Axe-throwing engages your chest muscles, triceps, elbow flexors
Bad Axe Throwing
Tossing the hatchet at Bad Axe Throwing

Screenshot via YouTube

Throwing deadly objects while wearing jeans and drinking beer—yeah, that doesn’t sound like a good idea, much less a good workout.

But it turns out that hurling hatchets at a wood wall for a few hours on a Friday night can burn some calories while engaging your chest muscles, triceps, elbow flexors, and maybe even your abdominals.

So says my buddy Carl Christie, who with a bunch of other friends recently joined me at Bad Axe Throwing on the Westside for some axe-chucking fun. He has so many certifications and titles, it’s like alphabet soup, but for the purposes of learning about how axe-throwing might engage your muscles, I’ll only mention here that he’s a neuromuscular therapist and corrective exercise specialist.

Between rounds of hurling the hatchet—which in this low-frills, echo-y, warehouse-like space makes a startling “thwack” when hitting the wooden target—Christie pointed out what might get worked in a workout like this. He disagreed with this article in Men’s Health that claimed axe-throwing would primarily build up your lats, shoulder muscles, and core.

“Axe throwing is unique and different from chopping wood,” he says, “because of where you are in the motion.”

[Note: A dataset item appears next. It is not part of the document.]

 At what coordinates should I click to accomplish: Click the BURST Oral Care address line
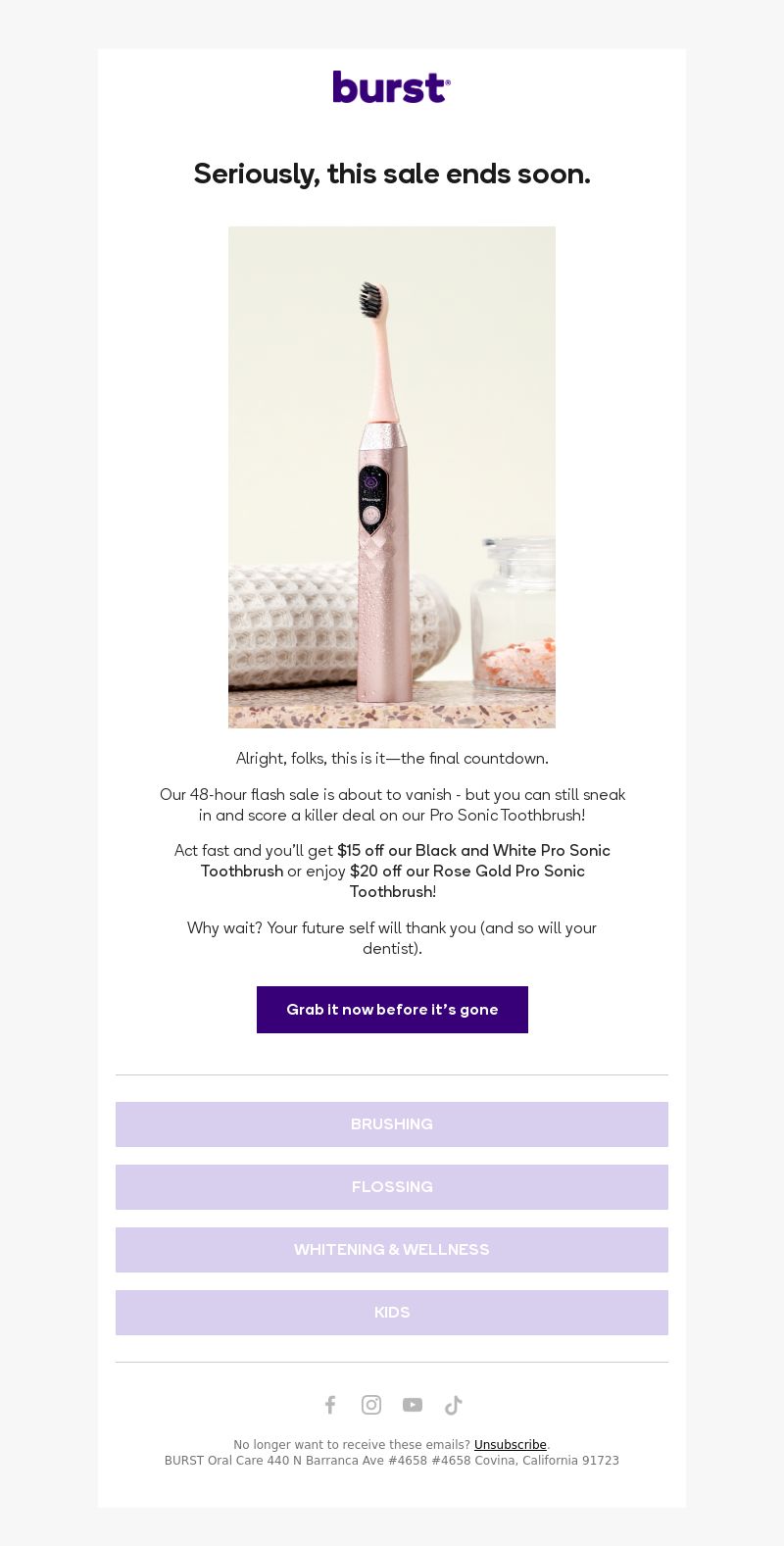click(392, 1461)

When throwing the axe with two hands, it’s held above and behind the head, then whipped toward the board. For that, most of the power comes from the lower pectoralis major (sternoclavicular fibers) of the chest, as well as the triceps.

“The eccentric forces to put a bit of ‘whip’ into the throw are the elbow flexors,” Christie says.

Bad Axe Throwing
We’re bad axes. (That’s me second from the right.)

Photograph courtesy of Christine Van Dusen

For a one-handed approach, you step into it like a baseball throw, bringing the axe above and behind your shoulder, then hurl the hatchet forward. This strategy can engage the abdominals (primarily the obliques), he says, but never as much as it would if you were chopping the axe downward.

“The other muscles I felt it in were hamstrings, for picking up the failures,” he says. “When you bend at the hip, the hamstrings are eccentrically active in the reach, and concentrically firing for the stand-up.”

I felt that—frequently, given how many times I threw with all my strength (Behold! I am a mighty warrior!) and then watched as the axe clumsily bounced off the board and clanged to the floor (Look away! I am a pathetic weakling!). But that just made the hits, and the mild muscle burn, all the more satisfying.